Julie Sweetkind-Singer appointed Associate University Librarian for Science & Engineering Resources
After serving in an interim role for more than three months, Julie Sweetkind-Singer has been permanently appointed to the role of Associate University Librarian (AUL) for Science & Engineering Resources. As AUL, Julie will help shape the strategic directions of the Stanford Libraries, collaborating across the university, and engaging with faculty. She will also oversee the staff, operations and budgets of the five Science and Engineering branch libraries: Branner Earth Sciences Library and Map Collections, David Rumsey Map Center, Hopkins Marine Station’s Miller Library, Li & Ma Combined Science Library, and Terman Engineering Library.. “I’ve been looking forward to the opportunity to manage SERG for many years. We have exemplary staff who work well together, meet challenges head on, and look to the future to make sure we stay up-to-date with the needs of our faculty and students. It’s a privilege to lead this group,” said Julie.

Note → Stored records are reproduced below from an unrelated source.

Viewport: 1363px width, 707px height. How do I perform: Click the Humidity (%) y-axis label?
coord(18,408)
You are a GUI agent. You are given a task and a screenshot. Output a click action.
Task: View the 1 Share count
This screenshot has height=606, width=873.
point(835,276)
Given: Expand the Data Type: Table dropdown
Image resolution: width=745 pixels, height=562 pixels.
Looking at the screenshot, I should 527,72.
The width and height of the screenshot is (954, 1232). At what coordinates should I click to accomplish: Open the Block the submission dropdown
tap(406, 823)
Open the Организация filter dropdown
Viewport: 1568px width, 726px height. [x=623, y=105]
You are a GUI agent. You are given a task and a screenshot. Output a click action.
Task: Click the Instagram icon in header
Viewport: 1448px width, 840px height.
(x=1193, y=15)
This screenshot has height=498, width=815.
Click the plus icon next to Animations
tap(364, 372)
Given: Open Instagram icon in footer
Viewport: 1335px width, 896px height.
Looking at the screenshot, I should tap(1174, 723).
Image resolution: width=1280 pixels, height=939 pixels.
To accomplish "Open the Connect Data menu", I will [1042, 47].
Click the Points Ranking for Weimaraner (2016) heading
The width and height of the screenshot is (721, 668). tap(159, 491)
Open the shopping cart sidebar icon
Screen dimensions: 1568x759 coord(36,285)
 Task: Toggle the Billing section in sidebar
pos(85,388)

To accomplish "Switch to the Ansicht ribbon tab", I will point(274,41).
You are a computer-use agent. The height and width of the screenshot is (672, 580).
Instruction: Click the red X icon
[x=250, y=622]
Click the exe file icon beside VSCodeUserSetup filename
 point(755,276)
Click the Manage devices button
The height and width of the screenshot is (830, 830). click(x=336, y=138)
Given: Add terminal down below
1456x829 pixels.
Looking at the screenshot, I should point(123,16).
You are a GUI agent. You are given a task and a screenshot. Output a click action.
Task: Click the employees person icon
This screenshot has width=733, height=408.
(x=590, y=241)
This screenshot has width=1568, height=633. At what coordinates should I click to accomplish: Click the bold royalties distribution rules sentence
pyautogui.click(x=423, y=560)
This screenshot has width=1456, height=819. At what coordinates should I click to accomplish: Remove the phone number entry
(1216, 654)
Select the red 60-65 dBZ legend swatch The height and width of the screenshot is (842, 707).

Julie has been with the Stanford Libraries since 2000 being promoted to branch head at Branner Library in 2004. Her subject specialization is in cartographic and geospatial resources. In her time here she has been central to critical projects in those areas. Notably, she was actively engaged in the establishment and development of the David Rumsey Map Center, which is now a centerpiece of our cartographic program. She helped initiate the Libraries’ digital philanthropy project, which allows the libraries to digitize antiquarian collections from private map collectors; has overseen the development of the Libraries extensive GIS program, and has coordinated programs ensuring the long-term preservation of significant geospatial data resources. Julie served for six years on the National Geospatial Advisory Committee and chaired the committee for three years. She currently serves on the Advisory Board for the Leventhal Map Center, Boston Public Library and on the User Working Group of SEDAC (Socioeconomic Data and Applications Center). She teaches the history of maps for the California Rare Book School and the Australasian Rare Book School.
Julie’s efforts on behalf of the Stanford Libraries have been both extraordinary and remarkable, and we are a better organization for it. I’m pleased to welcome her to the leadership team, and look forward to working with her in evolving the collections and services of the Stanford Libraries to meet emerging challenges.